IT Home reported on June 7 that the wall-facing intelligent released the end-side model MiniCPM 4.0 on the evening of the 6th. The company said that the new model can achieve up to 220 times speed up in extreme scenarios through its self-developed CPM.cu inference framework, and supports deployment in vLLM, SGLang, LlamaFactory and other frameworks.
The 8B Lightning Sparse Edition released this time uses an innovative sparse architecture to set off an efficient storm; the other 0.5B It is called "the strongest small cannon that is light and flexible."
According to the official introduction, the MiniCPM 4.0 series LLM model launched on the wall this time has two parameter scales: 8B and 0.5B. In response to the technical difficulties of a single architecture that are difficult to take into account different scenarios of long and short texts, MiniCPM 4.0-8B adopts the "efficient dual-frequency shift" mechanism, which can automatically switch attention mode according to task characteristics: when dealing with difficult long text and deep thinking tasks, sparse attention is enabled to reduce the computational complexity, and switch to dense attention in short text scenarios to ensure accuracy, achieving efficient response to long and short text switching.

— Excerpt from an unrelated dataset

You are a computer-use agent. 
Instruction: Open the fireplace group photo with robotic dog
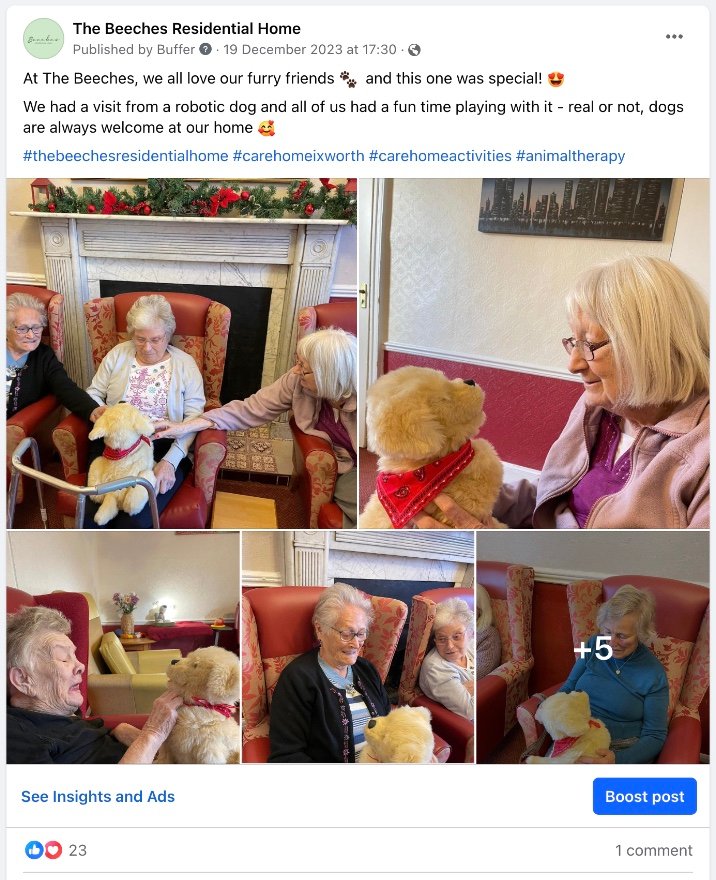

According to IT Home, MiniCPM 4.0 can be found in Deploy open source frameworks such as vLLM, SGLang, LlamaFactory, XTuner. Its built-in self-developed CPM.cu is an extremely fast end-side reasoning framework that brings 90% of the model slimming and speed improvement from the aspects of speculative sampling innovation, model compression and quantitative innovation, and end-side deployment framework innovation. The official claims that it will achieve the smoothness of end-side reasoning "from innate to life".